Addressing the Neurochemical Problem: Sensitive and Selective Measurements of Neurotransmitters, Neuropeptides, and Synaptic Vesicles

Abstract

The neurochemical problem (1) and the directive of the neuroanalytical chemist (2) can be stated as follows: (1) The chemical space of the nervous system is populated by hundreds of neuroactive species linked through extensive biological circuits which are dynamically changing in time and space in response to myriad inputs. (2) Neurochemical analysis techniques should therefore have the appropriate temporal, spatial, and chemical resolution to study these systems, while perturbing them so minimally as to allow unfettered in vivo measurements. New tools and concepts for analytical measurements of neurotransmitters, neuropeptides, and synaptic vesicles are developed and presented in this dissertation on analytical measurements for addressing the neurochemical problem. The introduction gives a broad overview of chemical neuroscience and introduces quantitative visualization of the multidimensional resolution paradigm for analytical chemists seeking to design effective experiments. Chapters two through four detail advancements in data processing and instrument design which decrease detection limits and allow for improved spatial, temporal, chemical resolution in capillary electrophoresis measurements of neurotransmitters, metabolites, and synaptic vesicles. Chapter five discusses the development of fast-scan controlled-adsorption voltammetry which has dramatically increases the spatial and temporal resolution of basal dopamine measurement in vivo. Chapter six introduces online-preservation microdialysis as a way to overcome enzymatic degradation of endogenous opioid neuropeptides during in vivo sample collection.
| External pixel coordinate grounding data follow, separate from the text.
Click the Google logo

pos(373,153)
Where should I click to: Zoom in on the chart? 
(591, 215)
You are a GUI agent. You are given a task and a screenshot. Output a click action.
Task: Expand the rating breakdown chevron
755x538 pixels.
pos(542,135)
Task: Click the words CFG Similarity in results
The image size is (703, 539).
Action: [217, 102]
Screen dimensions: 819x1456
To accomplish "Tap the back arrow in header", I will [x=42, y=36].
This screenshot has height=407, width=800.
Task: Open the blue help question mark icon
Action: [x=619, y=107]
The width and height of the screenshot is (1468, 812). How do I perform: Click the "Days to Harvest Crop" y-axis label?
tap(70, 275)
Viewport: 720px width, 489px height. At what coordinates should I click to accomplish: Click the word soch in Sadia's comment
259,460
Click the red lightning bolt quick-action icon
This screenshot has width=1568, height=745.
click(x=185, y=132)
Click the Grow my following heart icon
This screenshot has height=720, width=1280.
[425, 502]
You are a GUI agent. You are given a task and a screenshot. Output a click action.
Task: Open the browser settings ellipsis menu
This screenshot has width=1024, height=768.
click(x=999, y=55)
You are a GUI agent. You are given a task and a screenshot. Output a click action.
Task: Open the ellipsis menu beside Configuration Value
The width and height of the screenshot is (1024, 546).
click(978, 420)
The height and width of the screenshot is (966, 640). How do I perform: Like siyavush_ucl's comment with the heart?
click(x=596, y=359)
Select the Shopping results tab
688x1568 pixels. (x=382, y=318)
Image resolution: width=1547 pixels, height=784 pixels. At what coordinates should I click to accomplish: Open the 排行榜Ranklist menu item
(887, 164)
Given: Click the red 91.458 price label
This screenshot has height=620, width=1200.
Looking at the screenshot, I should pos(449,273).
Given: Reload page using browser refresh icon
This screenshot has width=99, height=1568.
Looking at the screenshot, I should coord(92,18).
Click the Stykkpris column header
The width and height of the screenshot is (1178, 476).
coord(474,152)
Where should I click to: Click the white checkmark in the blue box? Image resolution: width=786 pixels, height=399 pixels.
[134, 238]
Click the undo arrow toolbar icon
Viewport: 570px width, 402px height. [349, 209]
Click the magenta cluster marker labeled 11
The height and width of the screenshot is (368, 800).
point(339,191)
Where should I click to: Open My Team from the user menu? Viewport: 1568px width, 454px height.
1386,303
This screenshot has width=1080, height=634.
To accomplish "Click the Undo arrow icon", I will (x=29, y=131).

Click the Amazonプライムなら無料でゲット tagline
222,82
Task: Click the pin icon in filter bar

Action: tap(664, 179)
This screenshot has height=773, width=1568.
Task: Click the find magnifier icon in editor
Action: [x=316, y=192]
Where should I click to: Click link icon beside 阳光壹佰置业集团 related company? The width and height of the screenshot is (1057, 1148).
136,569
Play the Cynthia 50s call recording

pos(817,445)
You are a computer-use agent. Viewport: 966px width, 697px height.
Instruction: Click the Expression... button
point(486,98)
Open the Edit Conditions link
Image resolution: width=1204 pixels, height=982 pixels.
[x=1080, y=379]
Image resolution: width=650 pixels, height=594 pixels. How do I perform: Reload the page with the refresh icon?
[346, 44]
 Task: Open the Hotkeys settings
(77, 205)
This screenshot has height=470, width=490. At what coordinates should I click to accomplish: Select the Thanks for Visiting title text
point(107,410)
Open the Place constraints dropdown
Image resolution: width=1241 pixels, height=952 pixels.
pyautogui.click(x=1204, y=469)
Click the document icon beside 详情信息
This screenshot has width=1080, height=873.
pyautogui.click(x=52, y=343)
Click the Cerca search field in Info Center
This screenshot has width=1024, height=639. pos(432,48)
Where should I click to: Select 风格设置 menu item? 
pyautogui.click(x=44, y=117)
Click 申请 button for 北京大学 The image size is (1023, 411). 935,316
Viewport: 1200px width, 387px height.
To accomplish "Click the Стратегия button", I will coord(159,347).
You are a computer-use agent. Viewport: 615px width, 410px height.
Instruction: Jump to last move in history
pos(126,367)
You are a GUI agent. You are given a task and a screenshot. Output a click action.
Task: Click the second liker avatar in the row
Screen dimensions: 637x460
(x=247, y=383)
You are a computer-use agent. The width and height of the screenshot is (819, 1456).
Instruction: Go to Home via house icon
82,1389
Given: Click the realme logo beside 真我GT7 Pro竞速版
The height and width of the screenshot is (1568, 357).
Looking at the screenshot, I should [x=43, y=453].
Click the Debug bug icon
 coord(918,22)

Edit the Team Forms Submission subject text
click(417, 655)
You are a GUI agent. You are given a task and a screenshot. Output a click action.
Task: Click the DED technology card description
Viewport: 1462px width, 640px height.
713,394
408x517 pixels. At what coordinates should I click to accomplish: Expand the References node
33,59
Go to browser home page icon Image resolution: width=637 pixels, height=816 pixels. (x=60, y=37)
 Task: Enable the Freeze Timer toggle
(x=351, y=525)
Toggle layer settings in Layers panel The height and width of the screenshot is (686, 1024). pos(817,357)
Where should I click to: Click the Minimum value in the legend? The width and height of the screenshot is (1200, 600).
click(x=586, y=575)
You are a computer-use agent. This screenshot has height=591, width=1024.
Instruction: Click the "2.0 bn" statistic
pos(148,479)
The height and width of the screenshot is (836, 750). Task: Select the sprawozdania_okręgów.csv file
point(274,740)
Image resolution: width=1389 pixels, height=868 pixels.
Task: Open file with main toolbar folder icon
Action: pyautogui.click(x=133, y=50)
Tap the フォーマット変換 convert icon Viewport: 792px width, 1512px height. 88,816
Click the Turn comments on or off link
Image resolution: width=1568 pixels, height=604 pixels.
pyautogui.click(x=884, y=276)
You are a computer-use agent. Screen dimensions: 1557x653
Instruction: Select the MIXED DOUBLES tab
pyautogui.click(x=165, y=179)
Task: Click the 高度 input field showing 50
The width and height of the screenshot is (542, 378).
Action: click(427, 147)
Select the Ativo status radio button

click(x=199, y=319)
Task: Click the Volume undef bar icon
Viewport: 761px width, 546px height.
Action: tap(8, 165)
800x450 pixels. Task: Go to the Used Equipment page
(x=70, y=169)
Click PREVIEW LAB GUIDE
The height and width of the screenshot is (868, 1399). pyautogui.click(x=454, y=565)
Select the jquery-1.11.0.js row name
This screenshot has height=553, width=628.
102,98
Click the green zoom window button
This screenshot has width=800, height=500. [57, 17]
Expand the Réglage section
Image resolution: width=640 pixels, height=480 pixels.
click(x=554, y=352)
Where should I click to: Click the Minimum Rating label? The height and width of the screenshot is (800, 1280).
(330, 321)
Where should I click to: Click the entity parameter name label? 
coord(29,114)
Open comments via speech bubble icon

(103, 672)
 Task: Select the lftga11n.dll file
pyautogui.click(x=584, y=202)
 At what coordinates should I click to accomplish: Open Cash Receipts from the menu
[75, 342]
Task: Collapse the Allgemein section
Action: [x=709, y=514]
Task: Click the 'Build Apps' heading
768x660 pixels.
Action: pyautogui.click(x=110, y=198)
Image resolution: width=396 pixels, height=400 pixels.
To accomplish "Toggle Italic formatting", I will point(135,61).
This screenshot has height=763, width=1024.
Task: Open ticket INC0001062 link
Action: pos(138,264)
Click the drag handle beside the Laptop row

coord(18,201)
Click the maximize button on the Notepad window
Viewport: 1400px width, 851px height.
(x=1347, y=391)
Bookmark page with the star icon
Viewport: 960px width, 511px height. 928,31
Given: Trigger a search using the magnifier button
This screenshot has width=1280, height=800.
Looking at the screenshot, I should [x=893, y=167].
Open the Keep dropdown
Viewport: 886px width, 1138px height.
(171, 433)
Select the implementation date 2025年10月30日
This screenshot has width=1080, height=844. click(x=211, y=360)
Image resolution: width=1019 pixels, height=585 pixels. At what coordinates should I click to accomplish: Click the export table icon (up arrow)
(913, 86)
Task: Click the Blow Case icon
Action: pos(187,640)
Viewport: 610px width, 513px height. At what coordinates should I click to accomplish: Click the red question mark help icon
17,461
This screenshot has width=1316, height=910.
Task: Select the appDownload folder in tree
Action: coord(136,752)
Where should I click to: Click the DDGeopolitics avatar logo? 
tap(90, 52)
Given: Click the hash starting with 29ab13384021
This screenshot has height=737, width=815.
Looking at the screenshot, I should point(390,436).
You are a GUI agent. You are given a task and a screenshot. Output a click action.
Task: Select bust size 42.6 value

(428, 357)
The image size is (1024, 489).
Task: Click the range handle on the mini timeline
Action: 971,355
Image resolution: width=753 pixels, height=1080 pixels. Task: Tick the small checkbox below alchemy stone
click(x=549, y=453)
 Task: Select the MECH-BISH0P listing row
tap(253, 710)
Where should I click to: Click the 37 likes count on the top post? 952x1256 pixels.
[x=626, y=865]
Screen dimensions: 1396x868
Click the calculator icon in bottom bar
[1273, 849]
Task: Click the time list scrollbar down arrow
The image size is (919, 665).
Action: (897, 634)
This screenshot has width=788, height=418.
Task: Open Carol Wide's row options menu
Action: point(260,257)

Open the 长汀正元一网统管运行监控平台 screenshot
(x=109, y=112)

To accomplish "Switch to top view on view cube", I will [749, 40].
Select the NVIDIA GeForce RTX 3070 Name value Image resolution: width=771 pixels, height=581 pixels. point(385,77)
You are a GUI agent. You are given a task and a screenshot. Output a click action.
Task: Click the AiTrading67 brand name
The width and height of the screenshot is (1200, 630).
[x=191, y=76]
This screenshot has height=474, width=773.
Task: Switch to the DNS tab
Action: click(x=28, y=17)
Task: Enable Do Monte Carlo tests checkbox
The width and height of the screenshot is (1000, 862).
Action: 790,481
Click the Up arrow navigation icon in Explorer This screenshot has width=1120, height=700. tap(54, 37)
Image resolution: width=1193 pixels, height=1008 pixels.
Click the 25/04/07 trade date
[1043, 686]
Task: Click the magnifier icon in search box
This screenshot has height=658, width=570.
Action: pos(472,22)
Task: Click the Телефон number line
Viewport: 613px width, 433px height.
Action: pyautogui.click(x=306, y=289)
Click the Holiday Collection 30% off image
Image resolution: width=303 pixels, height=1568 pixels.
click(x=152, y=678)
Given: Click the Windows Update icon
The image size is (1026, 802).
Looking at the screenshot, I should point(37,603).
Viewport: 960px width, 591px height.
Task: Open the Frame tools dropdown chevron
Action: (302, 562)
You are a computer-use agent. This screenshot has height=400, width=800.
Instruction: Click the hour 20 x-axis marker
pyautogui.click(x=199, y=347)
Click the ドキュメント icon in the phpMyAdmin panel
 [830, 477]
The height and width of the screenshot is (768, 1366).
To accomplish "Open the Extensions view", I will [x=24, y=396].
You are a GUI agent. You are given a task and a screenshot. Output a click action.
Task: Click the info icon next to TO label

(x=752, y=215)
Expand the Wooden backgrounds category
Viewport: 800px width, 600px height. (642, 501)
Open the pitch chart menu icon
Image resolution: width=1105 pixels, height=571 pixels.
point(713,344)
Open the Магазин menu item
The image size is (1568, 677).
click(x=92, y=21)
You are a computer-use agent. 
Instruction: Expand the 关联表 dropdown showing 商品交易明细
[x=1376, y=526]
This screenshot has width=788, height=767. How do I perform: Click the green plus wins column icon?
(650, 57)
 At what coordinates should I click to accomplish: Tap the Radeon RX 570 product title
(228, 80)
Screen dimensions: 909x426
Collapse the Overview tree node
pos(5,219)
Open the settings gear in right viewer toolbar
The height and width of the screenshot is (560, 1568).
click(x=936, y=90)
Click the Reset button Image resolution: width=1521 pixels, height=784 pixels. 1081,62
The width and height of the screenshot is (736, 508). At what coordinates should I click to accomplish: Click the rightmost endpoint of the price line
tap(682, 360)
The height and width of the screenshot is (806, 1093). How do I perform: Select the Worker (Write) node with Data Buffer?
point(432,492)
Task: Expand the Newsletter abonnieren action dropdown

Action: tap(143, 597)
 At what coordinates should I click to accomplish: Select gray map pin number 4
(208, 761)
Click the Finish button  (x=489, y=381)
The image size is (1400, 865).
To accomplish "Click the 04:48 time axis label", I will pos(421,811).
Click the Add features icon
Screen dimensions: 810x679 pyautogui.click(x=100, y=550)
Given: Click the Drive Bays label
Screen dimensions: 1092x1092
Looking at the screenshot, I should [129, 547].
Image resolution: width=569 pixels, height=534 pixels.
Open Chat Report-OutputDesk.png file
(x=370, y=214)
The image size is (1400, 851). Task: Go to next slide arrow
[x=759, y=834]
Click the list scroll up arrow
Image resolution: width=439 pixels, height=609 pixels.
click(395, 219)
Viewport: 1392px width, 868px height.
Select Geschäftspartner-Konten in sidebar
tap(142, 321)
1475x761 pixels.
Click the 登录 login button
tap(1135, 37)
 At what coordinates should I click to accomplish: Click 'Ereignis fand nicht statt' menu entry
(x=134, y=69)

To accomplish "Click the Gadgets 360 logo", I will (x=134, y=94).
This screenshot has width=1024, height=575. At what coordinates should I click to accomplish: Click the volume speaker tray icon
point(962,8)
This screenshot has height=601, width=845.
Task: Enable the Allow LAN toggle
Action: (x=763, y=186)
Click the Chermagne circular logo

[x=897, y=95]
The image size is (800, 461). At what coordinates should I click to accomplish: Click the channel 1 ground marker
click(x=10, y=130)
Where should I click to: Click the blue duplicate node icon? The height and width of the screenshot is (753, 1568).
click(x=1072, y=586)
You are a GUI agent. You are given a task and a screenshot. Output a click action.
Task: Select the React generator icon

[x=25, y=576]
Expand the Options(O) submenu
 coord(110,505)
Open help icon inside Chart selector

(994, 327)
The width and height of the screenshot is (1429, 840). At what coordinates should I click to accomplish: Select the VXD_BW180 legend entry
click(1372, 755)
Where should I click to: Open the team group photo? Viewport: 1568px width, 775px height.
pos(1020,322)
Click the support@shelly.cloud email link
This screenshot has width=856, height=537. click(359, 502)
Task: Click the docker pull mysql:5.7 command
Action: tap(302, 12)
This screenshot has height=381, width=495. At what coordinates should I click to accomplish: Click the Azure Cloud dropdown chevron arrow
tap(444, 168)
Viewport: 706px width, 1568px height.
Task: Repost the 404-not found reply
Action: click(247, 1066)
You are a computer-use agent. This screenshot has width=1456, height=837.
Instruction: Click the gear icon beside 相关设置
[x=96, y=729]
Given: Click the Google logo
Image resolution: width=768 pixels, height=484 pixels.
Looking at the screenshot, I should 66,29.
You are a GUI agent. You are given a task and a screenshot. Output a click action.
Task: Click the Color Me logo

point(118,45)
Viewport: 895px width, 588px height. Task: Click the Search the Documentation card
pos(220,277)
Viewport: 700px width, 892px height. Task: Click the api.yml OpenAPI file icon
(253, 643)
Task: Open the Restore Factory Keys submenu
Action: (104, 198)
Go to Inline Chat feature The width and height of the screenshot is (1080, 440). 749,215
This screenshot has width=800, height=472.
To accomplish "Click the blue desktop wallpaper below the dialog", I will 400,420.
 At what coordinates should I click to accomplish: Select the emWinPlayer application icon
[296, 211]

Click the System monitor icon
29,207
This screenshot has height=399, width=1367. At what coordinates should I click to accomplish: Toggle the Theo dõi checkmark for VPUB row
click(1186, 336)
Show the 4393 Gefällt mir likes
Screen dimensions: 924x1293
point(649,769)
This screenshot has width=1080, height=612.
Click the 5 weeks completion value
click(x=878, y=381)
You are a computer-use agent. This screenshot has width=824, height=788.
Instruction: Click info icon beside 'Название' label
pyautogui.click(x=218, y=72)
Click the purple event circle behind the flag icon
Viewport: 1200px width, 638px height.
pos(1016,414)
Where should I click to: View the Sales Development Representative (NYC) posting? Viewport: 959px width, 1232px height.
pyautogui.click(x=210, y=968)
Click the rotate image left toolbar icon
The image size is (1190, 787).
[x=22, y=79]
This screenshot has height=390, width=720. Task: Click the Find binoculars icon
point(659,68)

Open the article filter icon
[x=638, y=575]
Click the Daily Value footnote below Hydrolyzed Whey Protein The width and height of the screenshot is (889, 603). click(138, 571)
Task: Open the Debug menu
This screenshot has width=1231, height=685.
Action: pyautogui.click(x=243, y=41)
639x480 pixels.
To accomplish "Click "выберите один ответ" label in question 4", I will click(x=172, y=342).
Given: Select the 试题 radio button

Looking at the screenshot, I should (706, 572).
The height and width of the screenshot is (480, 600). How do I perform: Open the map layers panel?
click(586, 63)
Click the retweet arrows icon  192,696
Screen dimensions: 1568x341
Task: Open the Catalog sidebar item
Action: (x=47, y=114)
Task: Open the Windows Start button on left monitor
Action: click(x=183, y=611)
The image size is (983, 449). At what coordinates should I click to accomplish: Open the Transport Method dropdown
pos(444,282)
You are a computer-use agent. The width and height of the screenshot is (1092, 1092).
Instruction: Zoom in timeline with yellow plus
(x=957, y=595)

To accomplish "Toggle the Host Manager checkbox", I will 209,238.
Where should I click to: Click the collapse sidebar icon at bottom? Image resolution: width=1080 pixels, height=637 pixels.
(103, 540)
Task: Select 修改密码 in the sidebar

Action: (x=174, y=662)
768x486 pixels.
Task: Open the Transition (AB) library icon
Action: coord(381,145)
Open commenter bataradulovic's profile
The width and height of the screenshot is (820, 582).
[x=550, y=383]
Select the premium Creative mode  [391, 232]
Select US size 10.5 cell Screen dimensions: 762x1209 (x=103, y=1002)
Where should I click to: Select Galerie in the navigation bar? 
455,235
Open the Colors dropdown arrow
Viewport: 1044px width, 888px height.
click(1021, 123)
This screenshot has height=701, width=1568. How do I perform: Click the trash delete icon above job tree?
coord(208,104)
Because of this discovery of the secretory behavior these neuropeptides is reported in the anterior cingulate cortex (ACC), a region of the brain deeply associated with pain signaling. The advancement of peptide drugs particularly glycosylated neuropeptide analogs through new methods of mass spectrometry analysis for rapid feedback in drug development are presented in chapter 7. Chapter eight concludes this work with future directions pointing towards single-cell electrochemical and mass spectrometry measurements, shotgun-microdialysis for high-throughput screening of neurotherapeutics, preliminary data on the effect of chronic pain of endogenous opioids in the ACC, and the beginnings of in vivo neuroproteomics analysis in rodent pain models.